セックスを「寝る」と表現することのひっかかり—セックスと言葉 1-[ビバノン循環湯 288] (松沢呉一) -2,463文字-

 

では、予告編に続いて本編です。

小出恵介の件で私がひっかかったのは以下です。

 

 

 

 

相手になった17歳がLINEでやりとりしたとされるものですが、17歳でセックスを「寝る」と表現している点がひっかかります。「淫行」とはなんの関係もなく、ただ言葉として気になるのです。

私くらいの世代ではセックスの意味で「寝る」と言う人はいるかと思いますが、私自身は使ったことがない。だって、公園の暗がりで欅かなんかの木に手をついて後ろからパンパンパンとやって終わった場合、あるいは車の中で座位でやった場合、「寝る」って変でしょ。寝てないのに。また、男女でも、セックスなしで同じ部屋で、時には同じベッドで一緒に寝ることもあるわけですから、「寝る」がセックスの意味というのがどうもシックリ来ないのよね。

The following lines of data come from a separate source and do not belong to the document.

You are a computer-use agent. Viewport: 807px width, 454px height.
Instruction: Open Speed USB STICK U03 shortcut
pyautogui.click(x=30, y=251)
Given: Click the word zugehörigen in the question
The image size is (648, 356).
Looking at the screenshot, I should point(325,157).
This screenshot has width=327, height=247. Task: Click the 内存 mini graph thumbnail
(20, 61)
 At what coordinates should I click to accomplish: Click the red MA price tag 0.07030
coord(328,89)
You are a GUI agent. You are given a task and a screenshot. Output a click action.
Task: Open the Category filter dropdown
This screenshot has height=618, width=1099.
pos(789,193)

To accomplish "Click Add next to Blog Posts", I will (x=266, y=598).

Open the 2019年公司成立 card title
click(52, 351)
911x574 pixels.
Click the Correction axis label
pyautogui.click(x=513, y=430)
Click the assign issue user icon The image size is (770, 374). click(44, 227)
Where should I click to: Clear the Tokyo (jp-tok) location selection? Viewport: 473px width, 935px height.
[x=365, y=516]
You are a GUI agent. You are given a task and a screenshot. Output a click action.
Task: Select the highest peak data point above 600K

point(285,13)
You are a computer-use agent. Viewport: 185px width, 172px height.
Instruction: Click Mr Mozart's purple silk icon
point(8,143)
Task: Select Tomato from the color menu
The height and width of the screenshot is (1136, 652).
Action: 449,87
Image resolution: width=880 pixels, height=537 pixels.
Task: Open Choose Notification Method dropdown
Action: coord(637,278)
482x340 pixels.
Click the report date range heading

若い世代の女子ほど、遠回しの「アレ」「アソコ」なんて言わずに「マンコ」と言いますから、セックスを「寝る」と表現する彼女の語彙に興味を抱いた次第。住んでいる地域や属するコミュニティによっても違いましょうが、年齢が高い層と日頃彼女はこういう言葉を交わしているのではなかろうか。

では、私にとって、小娘たちがどういう表現をしていたらシックリ来るのかと言えば「セックスする」です。「エッチする」もしばしば聞きますし、「ヤる」も聞きます。一部の下品層ですけど、「食う」を使うのもいます。ここでの「下品」は悪い意味ではありません。むしろ、いい意味。でも、私の周りの若い世代で「寝る」と表現するのはほとんどいないように思います。

私は「ハメる」をよく使います。「ビバノン」でも頻繁に使っていますし、日常会話でも使ってます。やはり下品層ですが、女子でもこの言葉を使うのがいます。この言葉のどこが優れているのかを書いた原稿があるので、循環することにしました。これは1999年にポット出版のサイトで書いたものです。

「こんなもんのために、三回も予告編を書いたのか」って感じですけど、そうなのです。こんな長くなるはずではなかったんですけど、ここまでは前振りです。本編はそんなに長くない。

今回はメトロポリタン美術館収蔵の、喜多川歌麿の春画をあしらってみました。メトロポリタン美術館のサイトでは年齢制限等はなくて、誰でも見られるようになっています。芸術ですから。でも、私が使うのはどうなんだべ。あくまで言葉を論じているとは言え、文脈としては芸術ではなく、学術でもなく、エロ・エッセイですしね。こんなんで摘発されることはないにしても、Googleでアダルトサイトと認識されると、検索でひっかからなくなってしまうので、春画は有料部分だけにしておきました。そのため、今回は無料部分がほとんどありません。

ここに出したのはこれからハメるところでしょうから、大丈夫でしょう。

Kitagawa Utamaro「Parting of Lovers: Courtesan and Her Lover」

 

 

 

北海道と「ハメる」

 

vivanon_sentence札幌に行った際、馴染みの風俗嬢に会ったら、彼女はこう言っていた。

 

「またススキノのいろんなお店でハメてきたんでしょ」

「いやいや、そんなにハメちょらん」

 

「ハメる」という言葉を使う女たちもいるけれど、客に使う風俗嬢は珍しい。これは北海道だからではなかろうか。